Different Aluminum Grades Available 

When added to aluminum, elements like Zinc, Magnesium, Iron, Copper, and Silicon provide enhanced workability, strength, electrical conductivity, and corrosion resistance. The Aluminum Association categorized standard aluminum grades based on the primary alloying element(s) and their response to thermal or mechanical treatments.

Aluminum alloys fall into two main classifications: wrought and cast aluminum. These classes have distinct identification numbering systems for differentiation. Let’s take a look at each of them. 

Wrought Aluminum 

Wrought aluminum
Wrought aluminum

Wrought aluminum possesses remarkable mechanical strength and it can take on various shapes. This aluminum grade is created by melting aluminum ingots with measured amounts of an alloying metal, determining the composition of the grade. After smelting, the alloy is cast into slabs or billets and undergoes mechanical processes such as extrusion, rolling, or forging. Heat treatment is then applied to enhance the natural properties of the aluminum alloy.

The wrought aluminum grade is identified with a four-digit code number:

  • The first digit signifies the main alloying element that has been added to pure aluminum, influencing the grade’s properties.
  • The second digit indicates modifications to the alloy.
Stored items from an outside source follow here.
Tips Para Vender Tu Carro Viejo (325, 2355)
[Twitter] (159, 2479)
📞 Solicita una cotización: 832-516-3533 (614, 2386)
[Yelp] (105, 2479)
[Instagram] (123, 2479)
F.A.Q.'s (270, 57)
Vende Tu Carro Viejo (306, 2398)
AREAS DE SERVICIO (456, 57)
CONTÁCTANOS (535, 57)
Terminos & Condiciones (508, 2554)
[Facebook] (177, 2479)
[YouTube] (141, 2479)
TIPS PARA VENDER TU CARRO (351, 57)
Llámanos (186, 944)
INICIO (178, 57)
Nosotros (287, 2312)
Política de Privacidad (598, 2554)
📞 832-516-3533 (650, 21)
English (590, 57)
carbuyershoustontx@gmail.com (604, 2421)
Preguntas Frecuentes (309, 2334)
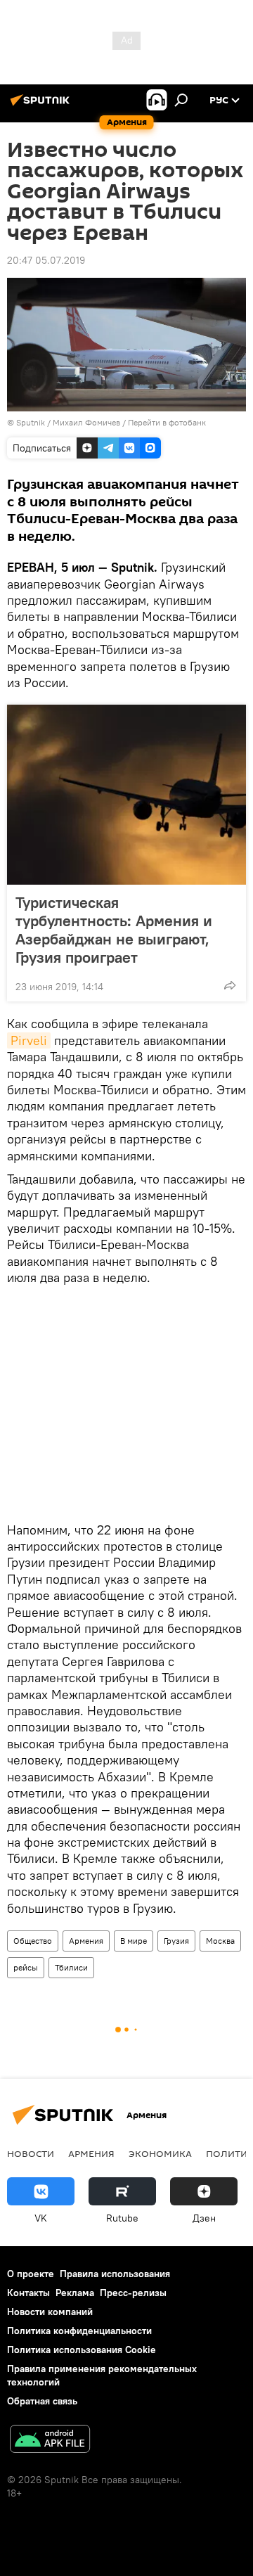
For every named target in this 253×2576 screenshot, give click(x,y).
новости (30, 2153)
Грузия (176, 1940)
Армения (86, 1940)
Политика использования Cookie (81, 2349)
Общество (32, 1940)
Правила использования (115, 2273)
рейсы (25, 1967)
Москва (220, 1940)
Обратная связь (42, 2401)
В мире (133, 1940)
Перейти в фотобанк (167, 422)
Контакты (28, 2292)
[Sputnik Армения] (42, 105)
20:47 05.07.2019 (46, 260)
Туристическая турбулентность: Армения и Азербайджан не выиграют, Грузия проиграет (113, 929)
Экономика (160, 2153)
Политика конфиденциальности (79, 2330)
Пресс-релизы (133, 2292)
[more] (230, 985)
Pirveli (29, 1040)
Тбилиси (71, 1967)
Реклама (75, 2292)
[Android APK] (50, 2440)
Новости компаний (50, 2311)
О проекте (30, 2273)
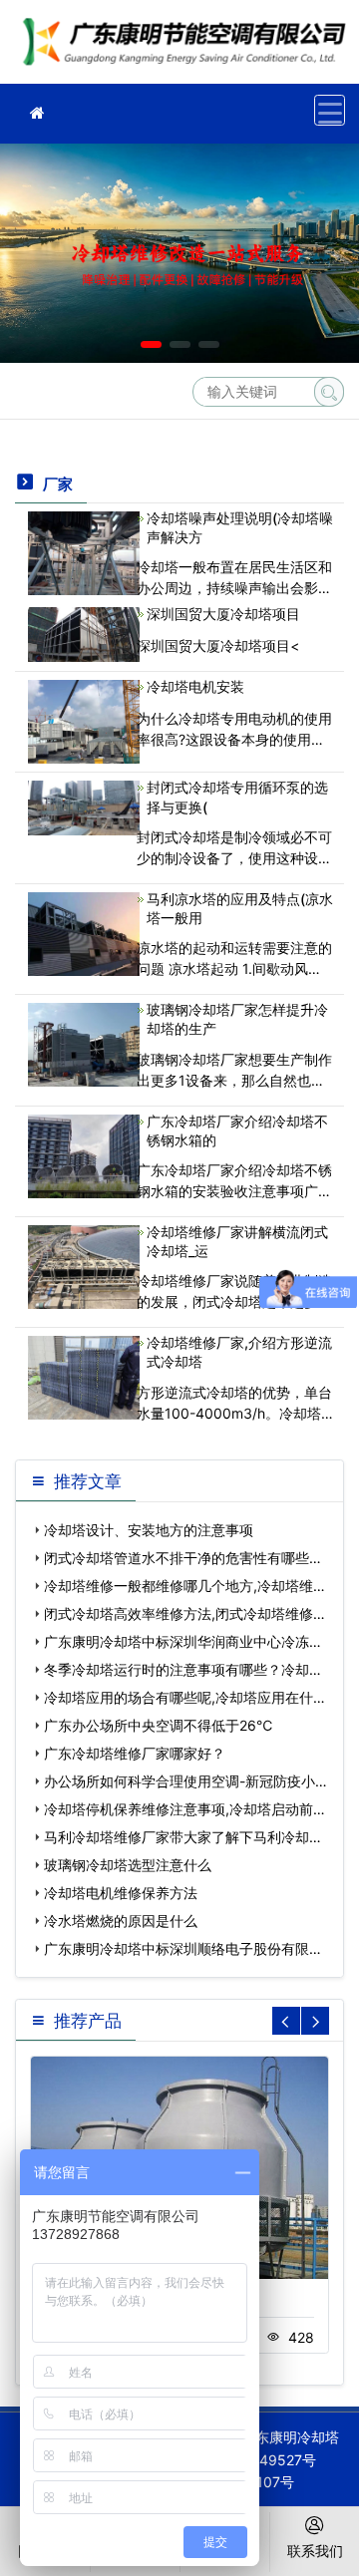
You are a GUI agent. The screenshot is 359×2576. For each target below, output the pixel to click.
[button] (151, 344)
A zero signifies an original or unmodified alloy.
  • The third and fourth digits on the codes are often arbitrary (given to specific alloys). For instance, the digits denote the alloy’s purity for the 1000 series.

Advantages of wrought aluminum grade include:

  • Outstanding mechanical properties
  • Excellent structural integrity
  • Smooth and uniform surface finishes
  • Excellent machinability and weldability 
  • Good formability, allowing transformation, shaping, machining, and extrusion into any desired shape.

Cast Aluminum

Cast aluminum
Cast aluminum

This aluminum grade is made from bauxite dissolved in caustic soda by crystallizing alumina. An electric current breaks down the alumina, separating aluminum from oxygen. The resulting aluminum is sent to a casting house for impurity removal and formation into pure aluminum billets.
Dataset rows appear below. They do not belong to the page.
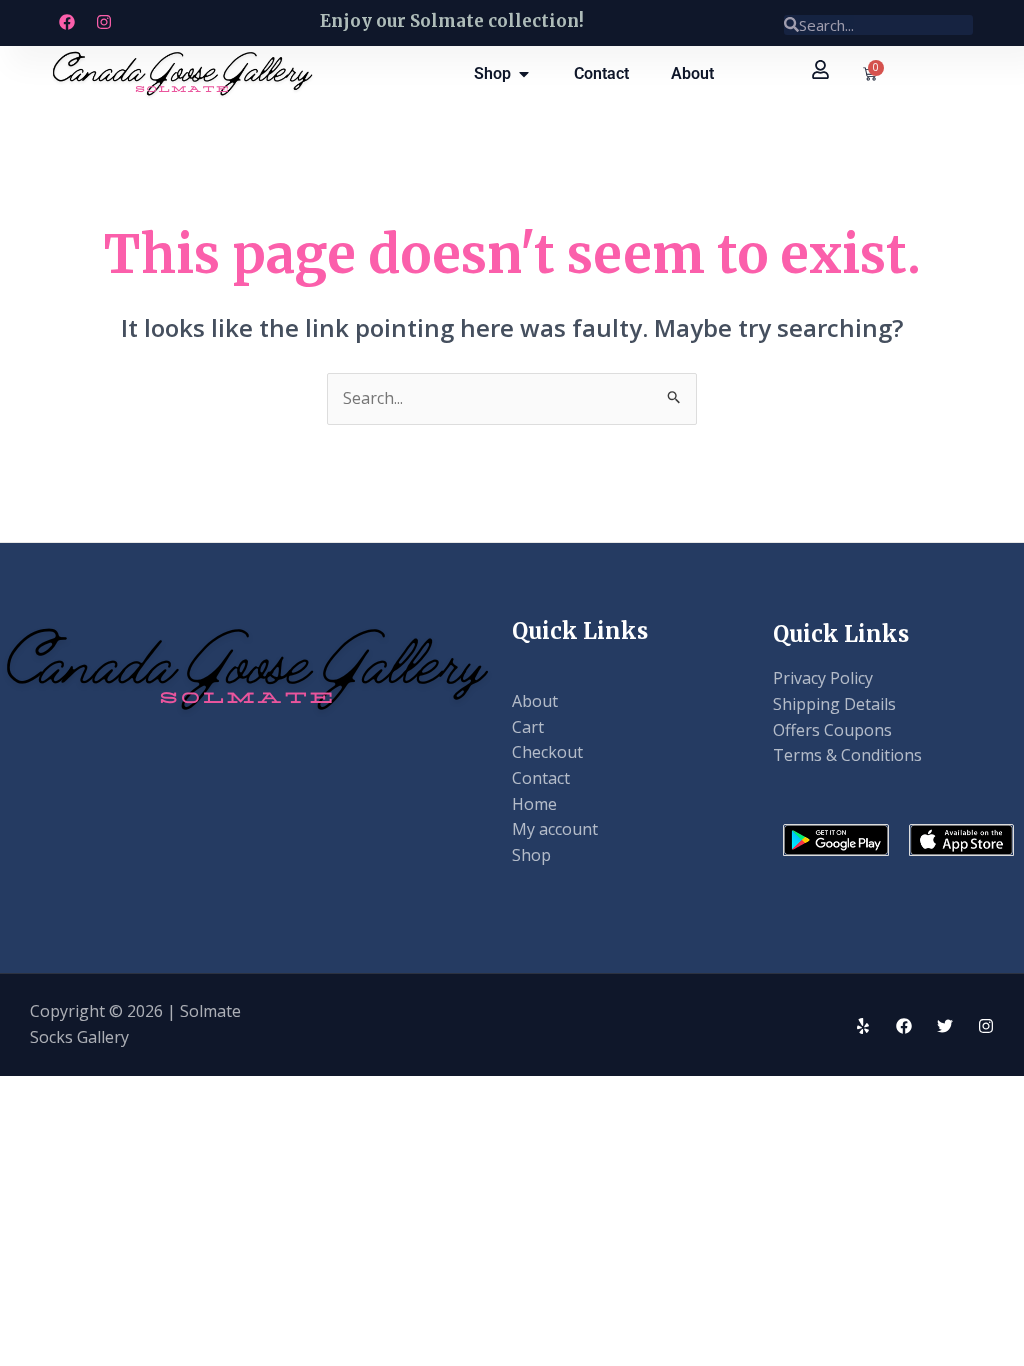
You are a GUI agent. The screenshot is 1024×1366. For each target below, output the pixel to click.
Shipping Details (834, 704)
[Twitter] (945, 1026)
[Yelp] (863, 1026)
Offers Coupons (832, 730)
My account (555, 829)
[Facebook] (904, 1026)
After purifying and shaping into billets, the aluminum is melted and mixed with alloying elements. It is then poured into molds or shaped for further processing in varying percentages. Each cast aluminum grade is assigned a four-digit code, including a decimal value:

  • The first digit signifies the primary alloying element of the series.
  • The second and third digits are arbitrary numbers, except for the 1XX.X series. They indicate the purity of the pure aluminum alloy.
  • The last digit designates if the aluminum alloy is a casting alloy (“.0”) or an ingot alloy (“.1” or “.2”).

Cast aluminum alloys exhibit lower tensile strength than wrought aluminum due to defects from the molding process. Therefore, they are susceptible to cracking and shrinkage. Despite this, cast aluminum is cost-effective and easily takes on the mold’s shape in its molten form.
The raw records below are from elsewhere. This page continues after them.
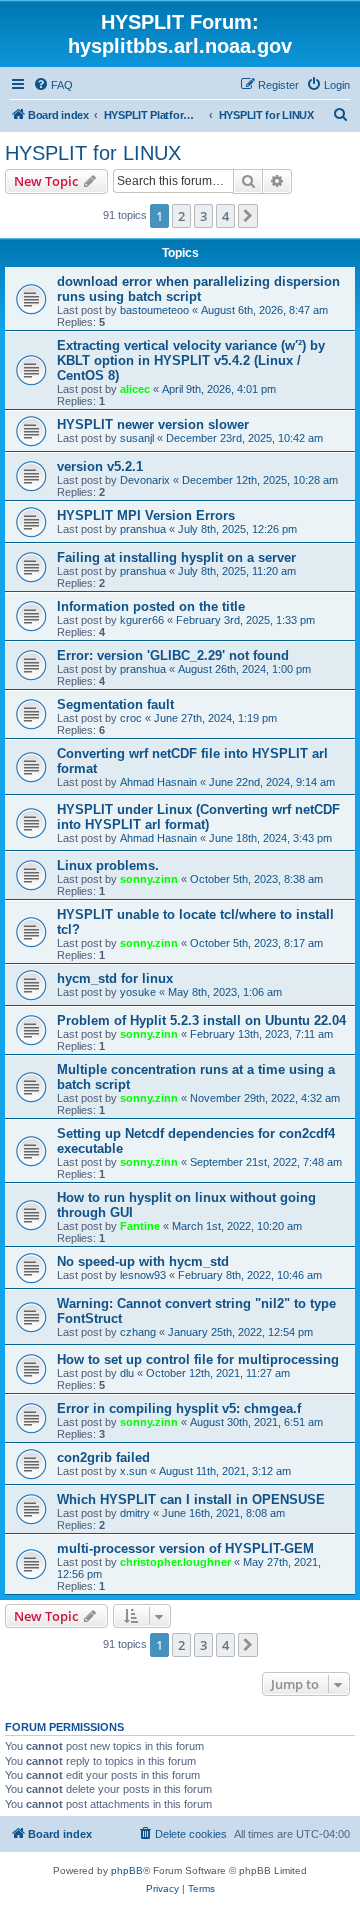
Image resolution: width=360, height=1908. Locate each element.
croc (131, 718)
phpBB (127, 1870)
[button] (248, 216)
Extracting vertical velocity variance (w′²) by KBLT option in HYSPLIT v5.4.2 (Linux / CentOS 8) (191, 360)
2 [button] (181, 216)
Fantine (140, 1226)
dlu (127, 1373)
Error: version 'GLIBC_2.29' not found (173, 655)
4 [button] (225, 216)
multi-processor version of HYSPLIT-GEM (185, 1548)
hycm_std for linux (115, 978)
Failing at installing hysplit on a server (176, 557)
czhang (138, 1332)
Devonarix (145, 480)
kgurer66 (142, 620)
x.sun (133, 1471)
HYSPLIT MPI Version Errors (146, 515)
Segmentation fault (115, 704)
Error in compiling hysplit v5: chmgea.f (179, 1408)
Wrought and Cast Aluminum: What Is the Difference?

Cast vs. wrought aluminum
Cast vs. wrought aluminum

Cast and wrought aluminum alloys differ significantly in various ways. They include the following:

Metal Alloying Elements

Compared to cast alloys, wrought alloys have fewer additional metals. Wrought alloys generally have less than 4% of alloying elements, while cast alloys have more than 22%. This seemingly insignificant difference has a greater impact on these metals’ material characteristics.

The addition of more alloying agents decreases the flexibility of an aluminum alloy. Because of this, most cast alloys are susceptible to brittle fracture. On the other hand, by incorporating additional alloying elements, wrought aluminum alloys can retain their flexibility and other advantageous properties. At the same time, they have increased strength, conductivity, and corrosion resistance.

Fabrication Methods

The key distinction between these two grades is in the fabrication technique these alloys undergo to achieve the end product. Cast alloys typically emerge from their mold in the precise solid form desired.

In contrast, wrought alloys require various modifications while in their solid form. Consequently, the difference in their fabrication significantly influences the end products’ possible forms and physical characteristics.


Cast aluminum alloys have a lower melting point and tensile strength than wrought aluminum. The high silicon concentration allows for easier casting. Thus, the aluminum-silicon alloy is commonly used. Wrought aluminum is finding new applications, and manufacturers produce prototypes and parts using various methods.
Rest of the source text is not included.